Falsa acusação de agressão

Em resposta ao incidente, o secretário de Saúde, Matt Hancock, foi enviado ao hospital em Leeds, no Reino Unido, para conhecer a família do menino e apurar o que havia acontecido, na tentativa de conter a situação.

Mas o episódio acabou sendo agravado pela aparente tentativa dos conservadores de desviar o foco da crise, acusando um ativista trabalhista de agressão.

Vários manifestantes, que protestavam do lado de fora do hospital, gritaram palavras de ordem quando Hancock e sua equipe saíram da unidade.

Foi quando começaram a surgir rumores de que um assessor do secretário tinha levado um soco de um ativista de esquerda.

Logo depois, no entanto, as acusações acabaram se revelando falsas, uma vez que imagens de vídeo foram divulgadas mostrando o assessor sendo acidentalmente atingido no rosto, quando passa pelo braço estendido de um manifestante.

Para o Partido Trabalhista, a acusação de agressão foi uma tentativa dos conservadores de desviar o foco da crise para a oposição:

"Isso nunca aconteceu. Os conservadores inventaram isso para desviar sua atenção de uma criança deitada no chão do hospital; o que foi reproduzido pela imprensa que não se preocupou em verificar se era verdade", tuitou Jeremy Corbyn.

A história por trás da foto

A mãe do menino Jack afirmou, por sua vez, que não quer que o tratamento do filho seja usado como "jogo político".

Em reclamação formal ao órgão regulador da imprensa no Reino Unido (Ipso, na sigla em inglês), ela disse que deu permissão inicialmente a dois jornais para usar a imagem de Jack, mas ? agora que a história viralizou e foi reproduzida por outros veículos ? ela quer impedir qualquer publicação adicional da foto ou sobre seu filho.

Na carta, ela diz que as ações da imprensa estavam "causando sofrimento significativo" a Jack e sua família.

O menino foi internado na semana passada na Enfermaria Geral de Leeds após ficar doente por seis dias, conforme contou sua mãe ao jornal Daily Mirror.

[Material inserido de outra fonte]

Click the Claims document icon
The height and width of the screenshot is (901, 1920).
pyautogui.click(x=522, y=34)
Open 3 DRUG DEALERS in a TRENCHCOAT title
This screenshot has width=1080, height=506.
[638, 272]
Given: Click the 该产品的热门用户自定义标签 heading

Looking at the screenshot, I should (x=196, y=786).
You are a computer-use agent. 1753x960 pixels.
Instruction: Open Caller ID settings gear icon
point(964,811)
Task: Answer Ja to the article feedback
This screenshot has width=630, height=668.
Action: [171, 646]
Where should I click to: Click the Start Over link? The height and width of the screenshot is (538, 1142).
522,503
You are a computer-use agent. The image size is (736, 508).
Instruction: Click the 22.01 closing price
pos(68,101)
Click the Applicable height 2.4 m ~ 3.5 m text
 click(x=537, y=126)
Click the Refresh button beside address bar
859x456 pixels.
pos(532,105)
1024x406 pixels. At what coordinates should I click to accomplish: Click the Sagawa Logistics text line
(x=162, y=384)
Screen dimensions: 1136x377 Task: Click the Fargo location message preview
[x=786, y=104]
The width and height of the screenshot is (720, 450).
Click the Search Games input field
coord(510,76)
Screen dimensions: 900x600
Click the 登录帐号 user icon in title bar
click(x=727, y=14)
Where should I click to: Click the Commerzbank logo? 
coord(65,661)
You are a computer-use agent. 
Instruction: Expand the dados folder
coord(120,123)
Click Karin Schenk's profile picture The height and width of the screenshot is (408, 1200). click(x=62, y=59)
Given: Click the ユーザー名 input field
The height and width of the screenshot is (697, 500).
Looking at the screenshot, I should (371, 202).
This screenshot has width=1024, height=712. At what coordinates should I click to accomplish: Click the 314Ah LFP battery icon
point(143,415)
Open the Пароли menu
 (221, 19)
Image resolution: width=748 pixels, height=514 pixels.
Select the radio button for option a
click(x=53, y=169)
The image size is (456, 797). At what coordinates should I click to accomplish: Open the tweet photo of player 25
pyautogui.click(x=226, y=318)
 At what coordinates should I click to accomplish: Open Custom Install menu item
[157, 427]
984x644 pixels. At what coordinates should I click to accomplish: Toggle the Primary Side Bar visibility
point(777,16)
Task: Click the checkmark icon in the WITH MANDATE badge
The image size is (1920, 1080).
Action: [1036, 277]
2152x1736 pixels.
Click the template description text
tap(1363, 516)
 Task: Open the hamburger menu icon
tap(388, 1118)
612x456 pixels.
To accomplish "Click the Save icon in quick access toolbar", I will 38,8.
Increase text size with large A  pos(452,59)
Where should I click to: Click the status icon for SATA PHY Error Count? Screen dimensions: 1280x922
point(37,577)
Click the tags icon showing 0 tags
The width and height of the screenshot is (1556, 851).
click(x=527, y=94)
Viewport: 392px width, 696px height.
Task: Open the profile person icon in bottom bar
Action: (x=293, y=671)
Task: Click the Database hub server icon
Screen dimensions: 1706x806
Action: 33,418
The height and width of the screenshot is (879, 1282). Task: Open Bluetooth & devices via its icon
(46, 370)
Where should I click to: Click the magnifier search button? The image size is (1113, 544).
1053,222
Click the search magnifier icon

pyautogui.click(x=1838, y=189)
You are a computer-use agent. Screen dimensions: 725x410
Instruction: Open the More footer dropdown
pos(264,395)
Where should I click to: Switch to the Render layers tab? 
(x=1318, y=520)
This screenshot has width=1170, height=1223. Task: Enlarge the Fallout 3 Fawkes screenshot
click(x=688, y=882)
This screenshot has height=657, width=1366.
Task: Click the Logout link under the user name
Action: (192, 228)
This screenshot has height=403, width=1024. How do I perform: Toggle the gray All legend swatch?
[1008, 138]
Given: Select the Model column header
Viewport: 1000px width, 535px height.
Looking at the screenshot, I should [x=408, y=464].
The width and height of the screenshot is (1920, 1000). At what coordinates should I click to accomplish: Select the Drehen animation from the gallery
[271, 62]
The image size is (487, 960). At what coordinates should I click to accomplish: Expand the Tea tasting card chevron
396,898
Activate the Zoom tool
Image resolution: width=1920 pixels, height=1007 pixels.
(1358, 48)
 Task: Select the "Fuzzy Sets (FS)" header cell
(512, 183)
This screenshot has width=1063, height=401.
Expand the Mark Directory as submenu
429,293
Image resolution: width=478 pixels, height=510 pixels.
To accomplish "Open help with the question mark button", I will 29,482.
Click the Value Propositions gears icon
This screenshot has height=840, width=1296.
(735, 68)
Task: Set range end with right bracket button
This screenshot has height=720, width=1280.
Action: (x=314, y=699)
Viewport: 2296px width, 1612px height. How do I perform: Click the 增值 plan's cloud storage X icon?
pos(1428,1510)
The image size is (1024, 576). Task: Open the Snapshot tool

Segundo ela, Jack foi atendido assim que chegou, recebendo um leito e oxigênio, mas algumas horas depois precisou ceder a cama para outro paciente - e Jack ficou mais de quatro horas sem leito.

A mãe contou que fez então uma cama improvisada para o filho no chão do hospital com casacos - foi quando tirou a foto.

Ela disse ao jornal que os médicos e enfermeiras eram "pessoas adoráveis", mas que estava "irritada com a falta de financiamento e a falta de leitos", acusando o governo de "fracassar com nossas crianças".